▶ [Исходный текст]:
«ВО МНЕ ЛИСТВА ШУМИТ, НЕ УМОЛКАЕТ…»

 

В поэзии очень важную роль играет интонация автора, ясное представление о лирическом сюжете, поступки и творческая воля стихотворца, которому подчиняется движение строк и сама история, положенная им на бумагу. Огромное значение имеет финал произведения, где поэт подводит итог поведанному и проводит очень характерную конечную черту, иной раз — почти голосовую, настолько она выразительна и портретна.

В стихотворениях воронежской поэтессы Надежды Третьяковой психологическая подготовка последних строк произведения замечательно соответствует их смысловому и эмоциональному содержанию. Художественная воля автора придает заключению лирического рассказа некую окончательность, роковую бесповоротность, и в том — лицо и походка говорящего, его отчетливая индивидуальность.

Смотреть в окно, прикинувшись невестой,

Фата и тюль — единое начало.

В душе темно, в груди бездушно-тесно,

Как мало света, мало, мало, мало…

И тень кольца белесою полоской

По теплой замше загорелой кожи —

Воспоминанием, осколком, отголоском,

Напоминанием о том, как мы похожи,

Напоминанием о том, что счастье было,

Казалось стойким, вечным непреложным.

И я была. Была, была, любила!

И счастье это делала возможным…

Теперь осталось тут, за занавеской,

Под легкий тюль забравшись с головою,

Смотреть в окно, прикинувшись невестой,

И тихо жить, прикинувшись вдовою.

В стихах Третьяковой таятся вехи судьбы, по крайней мере, она понимает все происходящее с лирической героиней и вокруг нее именно так. Во многом это «женские стихи», которым присущи главные приметы подобного литературного определения. События здесь почти всегда связаны с темой любви — разделенной или неразделенной, обманутой или тихо увядшей, разрушенной или торжествующей…

Поэтесса умеет изобразить видимое и назвать потаенное, дать краткое образное обозначение мгновения или эпохи («Полные ладони тьмы / В нашем странном веке»). Нарисовать почти детально воспоминание о детстве — причем так, что ключевая характеристика этой картины окажется последним и наиболее весомым словом стихотворения («И голову дурманом кружат липы / И пахнут детством»).

▶ [Извлеченные записи]:
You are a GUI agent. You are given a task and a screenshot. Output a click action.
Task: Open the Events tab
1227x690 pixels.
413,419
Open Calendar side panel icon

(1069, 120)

▶ [Задания]:
1. Замените «Художественная воля» на «Творческая воля» в отрывке статьи о стихах Надежды Третьяковой: всё от слов «В стихотворениях воронежской» вниз до слов «его отчетливая индивидуальность.». Приведите этот отрывок с заменой.
2. С какой темой, согласно статье о стихах Надежды Третьяковой, почти всегда связаны события в её «женских стихах»?

▶ [Ответы к заданиям]:
1.
В стихотворениях воронежской поэтессы Надежды Третьяковой психологическая подготовка последних строк произведения замечательно соответствует их смысловому и эмоциональному содержанию. Творческая воля автора придает заключению лирического рассказа некую окончательность, роковую бесповоротность, и в том — лицо и походка говорящего, его отчетливая индивидуальность.

2. С темой любви: разделенной или неразделенной, обманутой или тихо увядшей, разрушенной или торжествующей.